Saksi yang akan dihadirkan JPU terkait perkara dugaan pelanggaran Informasi dan Transaksi Elektronik (ITE) dan atau dokumen elektronik yang memiliki muatan pemerasan dan atau pengancaman atas terdakwa berinisial JCSC dengan korban seorang bupati.
JPU Kejari Manokwari, Ibrahim Khalil, SH, MH membenarkan bahwa majelis hakim meminta JPU menghadirkan saksi lagi untuk didengar keterangannya di persidangan.
“Tadi majelis hakim minta menghadirkan saksi lagi,” jawab Ibrahim Khalil yang juga Kepala Seksi Pidana Umum (Kasi Pidum) Kejari Manokwari yang dikonfirmasi Tabura Pos usai sidang, Kamis (11/1/2024) sekitar pukul 21.16 WIT.
Dicecar apakah dalam persidangan Kamis malam tersebut, saksi yang dipanggil JPU tidak hadir? Ia mengatakan, sedianya JPU akan langsung menghadirkan ahli dalam sidang Kamis malam tersebut. “Kita panggil kan ahli langsung tadi, karena majelis hakim minta menghadirkan saksi sekali lagi, maka ditunda,” urai Ibrahim Khalil.
Kasi Pidum mengakui, ahli yang sedianya akan memberikan keterangan dalam persidangan, Kamis malam, adalah ahli di bidang Informasi dan Transaksi Elektronik (ITE).

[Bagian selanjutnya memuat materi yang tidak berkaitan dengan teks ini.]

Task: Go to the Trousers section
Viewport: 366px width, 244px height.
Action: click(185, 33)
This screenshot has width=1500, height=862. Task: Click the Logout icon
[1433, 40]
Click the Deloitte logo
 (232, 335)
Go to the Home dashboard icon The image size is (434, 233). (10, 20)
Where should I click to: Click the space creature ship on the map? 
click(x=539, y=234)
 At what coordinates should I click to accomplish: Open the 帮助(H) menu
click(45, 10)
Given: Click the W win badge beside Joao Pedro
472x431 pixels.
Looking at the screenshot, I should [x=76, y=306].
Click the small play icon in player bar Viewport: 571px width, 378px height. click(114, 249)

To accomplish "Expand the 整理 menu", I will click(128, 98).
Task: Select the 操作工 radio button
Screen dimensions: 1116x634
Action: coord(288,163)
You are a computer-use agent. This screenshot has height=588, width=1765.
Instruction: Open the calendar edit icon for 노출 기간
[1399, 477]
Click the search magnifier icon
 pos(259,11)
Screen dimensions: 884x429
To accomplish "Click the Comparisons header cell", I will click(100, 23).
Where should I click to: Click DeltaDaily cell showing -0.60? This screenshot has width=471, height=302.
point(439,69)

Disinggung apakah JPU akan menghadirkan saksi lain, seperti istri atau kerabat dari korban sang bupati, Ibrahim Khalil mengaku akan diusahakan. “Kami akan usahakan,” singkat Kasi Pidum.
Dari pantauan Tabura Pos, Kamis (11/1/2024) malam, sidang perkara terhadap terdakwa, JCSC baru dimulai sekitar pukul 21.00 WIT. Padahal, terdakwa sudah dibawa ke PN Manokwari sejak siang.
Namun, sidang hanya berlangsung beberapa menit saja, lantaran majelis hakim menunda sidang dan meminta dilanjutkan pada hari ini, Selasa (16/1/2024), masih beragenda pemeriksaan saksi yang akan dihadirkan JPU.
Berdasarkan catatan Tabura Pos, pada sidang Jumat (15/12/2023) pagi, JPU, Ibrahim Khalil dan Fedrika Y. Uriway, SH menghadirkan 3 saksi.
Ketiga saksi yang dihadirkan di hadapan majelis hakim, Berlinda U. Mayor, SH, LLM didampingi hakim anggota, Akhmad, SH dan Rakhmat Fandika Timur, SH serta panitera pengganti, Julius Victor, SH, yakni saksi korban seorang bupati, penasehat hukum saksi korban berinisial JE, dan saksi lain berinisial MD.
Di awal keterangannya, saksi korban sang bupati mengaku mengenal terdakwa melalui media sosial (medsos) dan membenarkan tentang adanya pengancaman dan pemerasan yang dilakukan terdakwa.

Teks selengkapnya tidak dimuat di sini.